A multiple downcomer tray has been developed which employs a sieve-type tray with multiple downcomers, with the downcomer inlet width between, for example, 1 to 4 inches, and with the downcomer outlet terminating at an elevation above the downcomer inlet of the next tray below, with a liquid seal of the downcomer provided by using orifices, spouts of screen materials (see, for example, U.S. Pat. Nos. 3,410,540, 4,159,291, 4,278,621, and 4,297,329). By terminating the downcomer above the froth on the tray below, the tray area occupied by the downcomer may be reduced by 50%. This additional tray deck can be used as an active bubbling area; for example, by putting additional valves on the tray deck below the dowmcomer, and thereby increasing the capacity of the tray. In addition downcomer back-up flooding, a major tray-capacity limiting factor in high liquid-loading applications, also can be avoided or reduced. The multiple downcomer tray, thus, provides for a high percentage of available tray area and a lower tray spacing in the column, and, for high liquid-loading applications, is equivalent to a higher tray capacity and higher efficiency per unit tower height; for example, tray spacing of 10 to 12 inches, as compared to 20 to 24 inches for a typical valve tray.

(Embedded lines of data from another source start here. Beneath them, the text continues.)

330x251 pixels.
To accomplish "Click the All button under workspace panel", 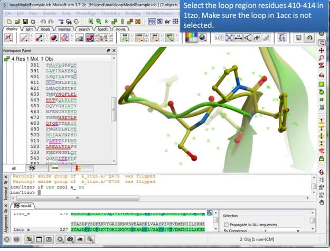I will (x=14, y=169).
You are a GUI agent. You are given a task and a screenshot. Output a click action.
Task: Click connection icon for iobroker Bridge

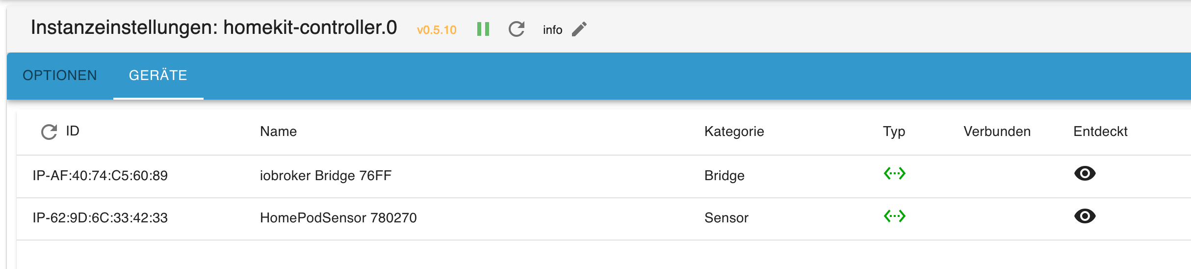coord(894,174)

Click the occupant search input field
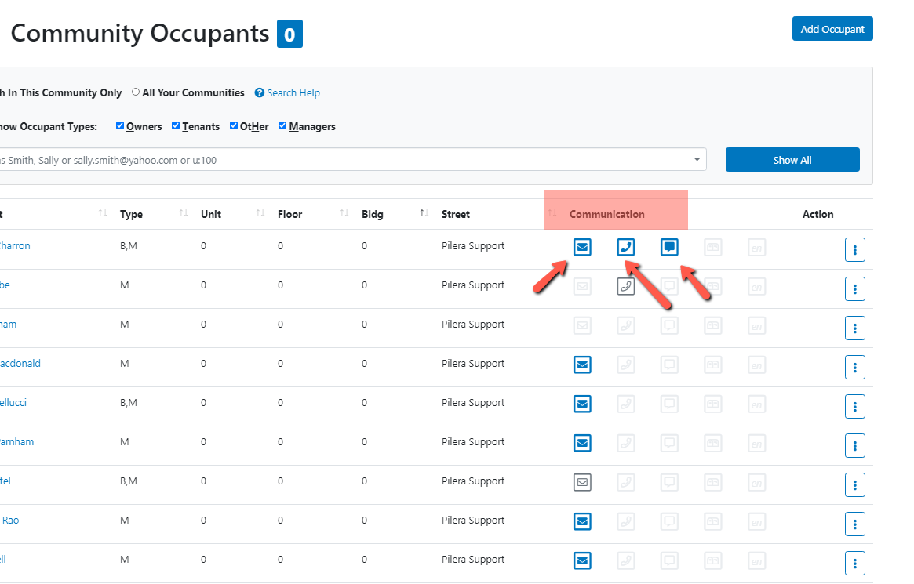tap(345, 160)
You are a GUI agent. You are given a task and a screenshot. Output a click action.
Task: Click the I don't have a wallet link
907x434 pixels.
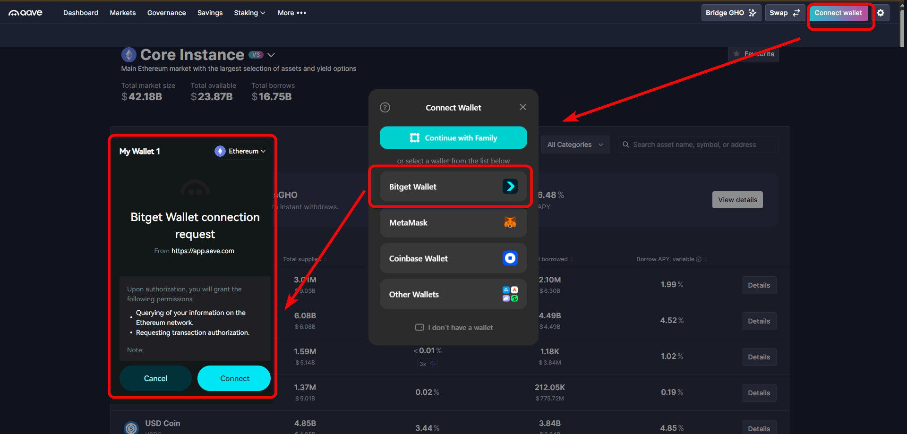(x=454, y=327)
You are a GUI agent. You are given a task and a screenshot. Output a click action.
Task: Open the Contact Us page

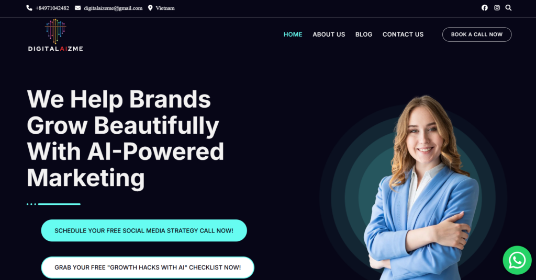pos(403,34)
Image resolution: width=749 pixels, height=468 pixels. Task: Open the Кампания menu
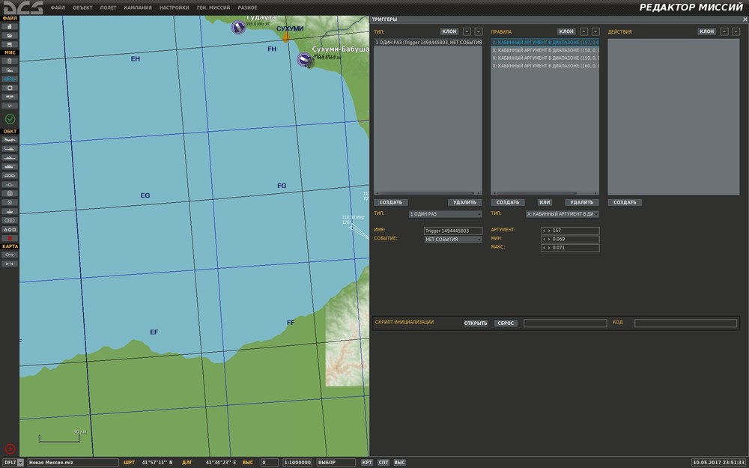tap(136, 7)
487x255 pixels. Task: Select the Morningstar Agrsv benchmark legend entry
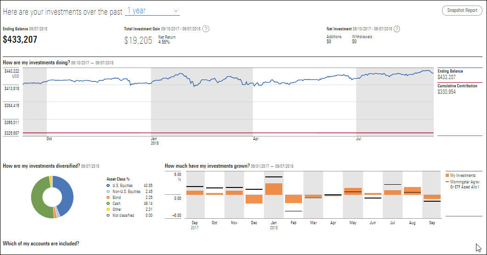point(463,184)
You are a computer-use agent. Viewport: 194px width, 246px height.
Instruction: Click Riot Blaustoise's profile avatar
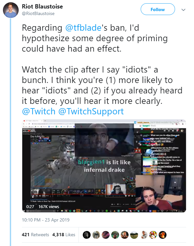(11, 10)
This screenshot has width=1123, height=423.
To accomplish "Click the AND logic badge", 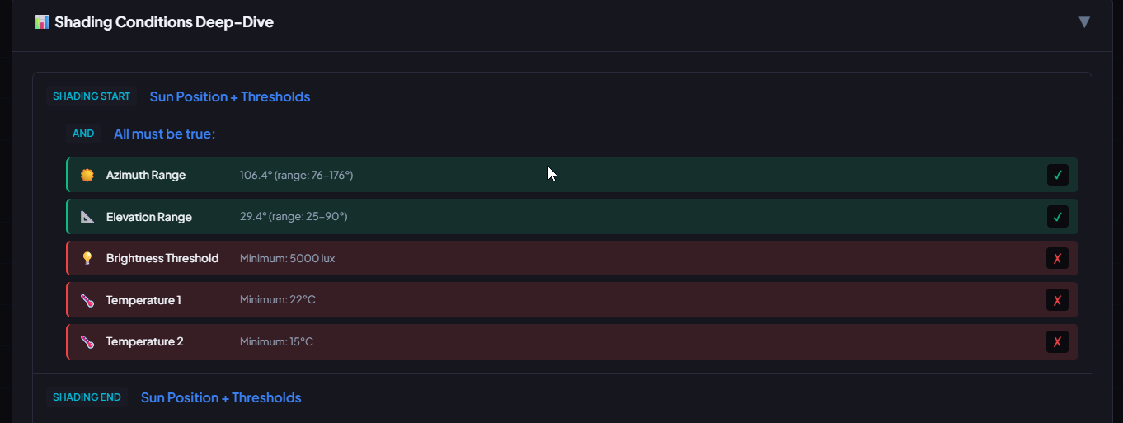I will 83,134.
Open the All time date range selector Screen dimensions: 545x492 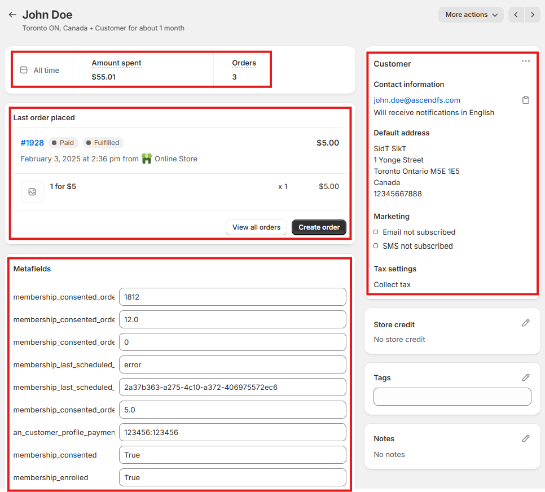point(40,71)
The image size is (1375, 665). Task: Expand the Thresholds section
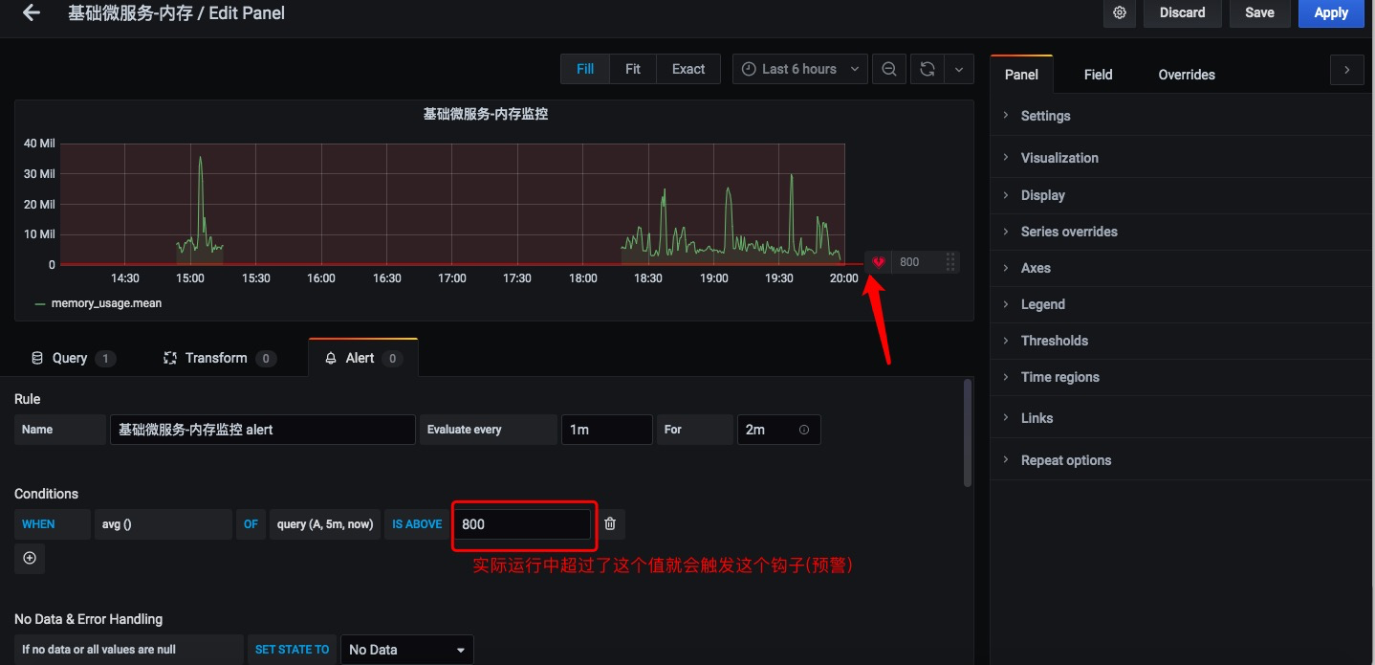[x=1054, y=340]
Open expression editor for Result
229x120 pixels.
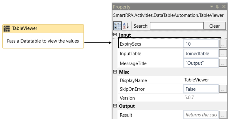coord(223,115)
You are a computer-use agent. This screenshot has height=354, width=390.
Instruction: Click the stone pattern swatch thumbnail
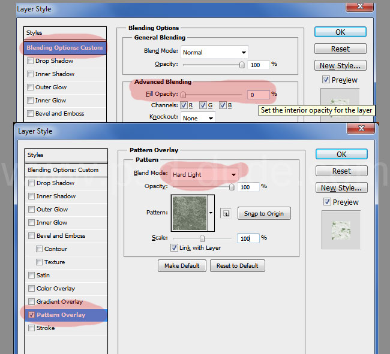[x=190, y=213]
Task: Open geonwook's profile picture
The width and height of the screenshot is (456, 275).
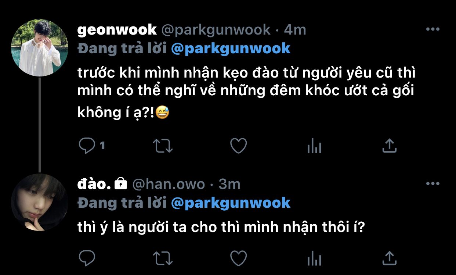Action: (39, 48)
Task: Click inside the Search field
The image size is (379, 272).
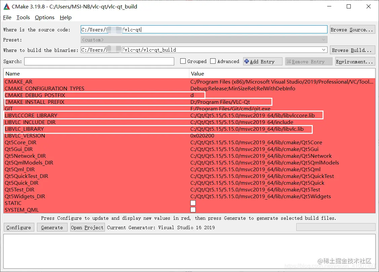Action: pyautogui.click(x=99, y=61)

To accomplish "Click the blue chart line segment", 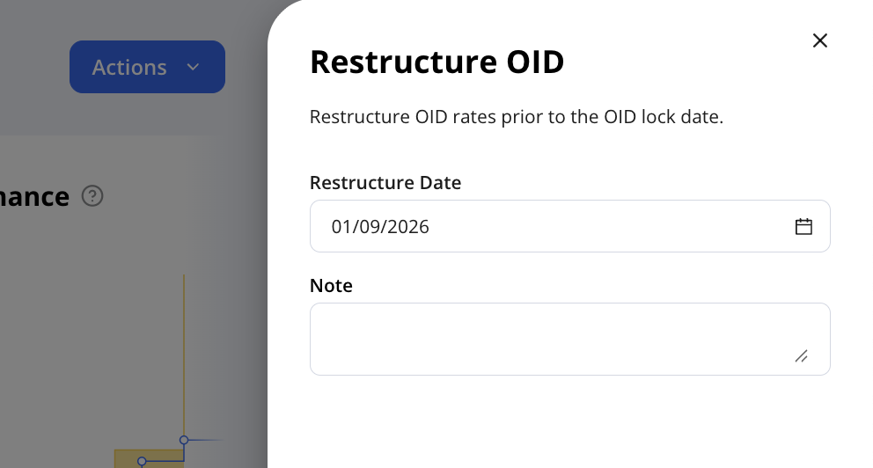I will 163,461.
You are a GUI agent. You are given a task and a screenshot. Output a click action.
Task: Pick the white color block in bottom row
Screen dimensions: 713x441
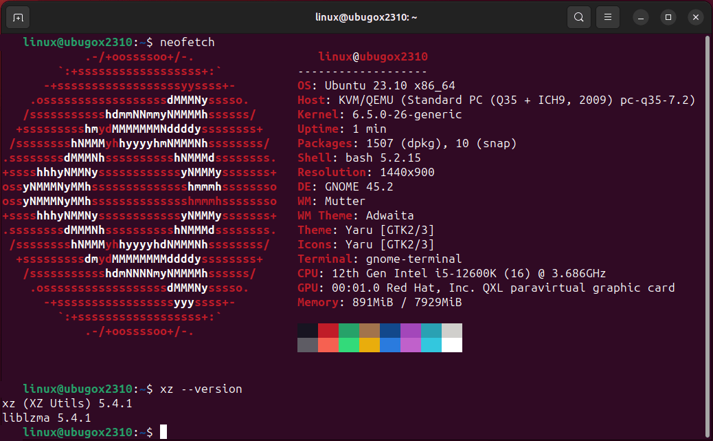[x=452, y=345]
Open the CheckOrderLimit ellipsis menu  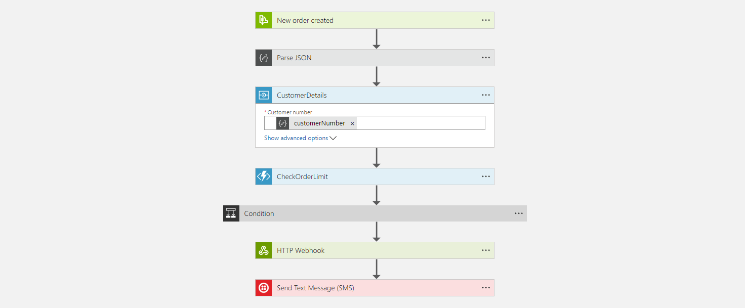coord(486,177)
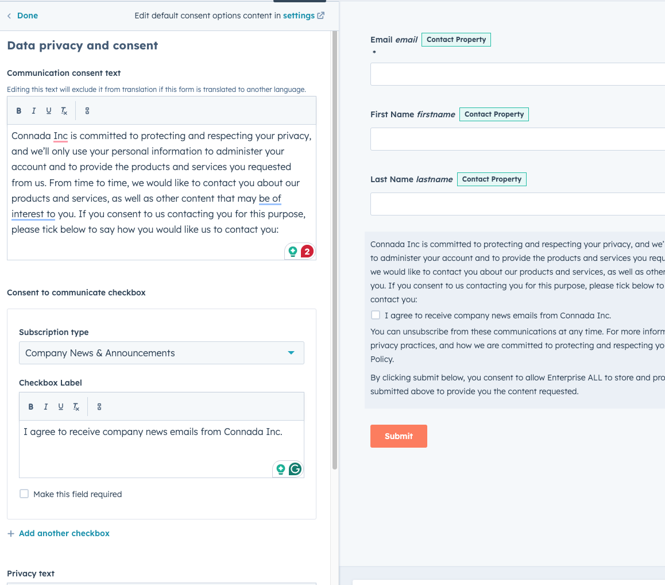
Task: Open the settings link
Action: [x=299, y=16]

However, such sieve-type multiple-downcomer trays, for example, having a sieve-type tray deck and slotted downcomers, have an inherently poor turndown ratio. The normal turndown ratio for the valve distillation trays can be greater than 6, while for sieve trays it is usually around 3, while with multiple-downcomer sieve trays, the turndown ratio is often 2 or less. Trays have been developed employing a flexible downcomer design (see U.S. Pat. No. 3,784,175). This patent attempts to improve the poor turndown ratio of the multiple-downcomer sieve tray, while maintaining a positive downcomer seal, by employing a movable member. However, because of the questionable reliability of the movable member, such trays have not been widely accepted in the marketplace.
Some trays are composed of a plurality of plates made from a highly porous, open-pored, sintered material, particularly for use in the absorption and/or desorption of gases by liquids. Such plates are usually composed of a sintered magnesium or aluminum silicate. The plates often have a plurality of generally parallel passage openings of predetermined cross-sections extending therethrough, and include a plurality of run-off means comprised of tubes which have, at the lower end thereof, a gas shut-off device, to block the upward flow of gas in the downcomer (see, for example, U.S. Pat. No. 3,958,964). These sintered materials have very small openings, are subject to plugging, and are restricted to low liquid flow rates; therefore, the sintered materials are much different from the packing materials. Furthermore, the objective of using the sintered materials in the downcomer is to prevent gas flow up the downcomer, rather than to promote good heat and mass transfer between gas and liquid in the downcomer.
Therefore, there exists a need for an improved vapor-liquid contact tray of simple mechanical structure, but which tray can achieve high tray efficiency and high tray capacity and a wide turndown ratio, through a reduction in tray overhead.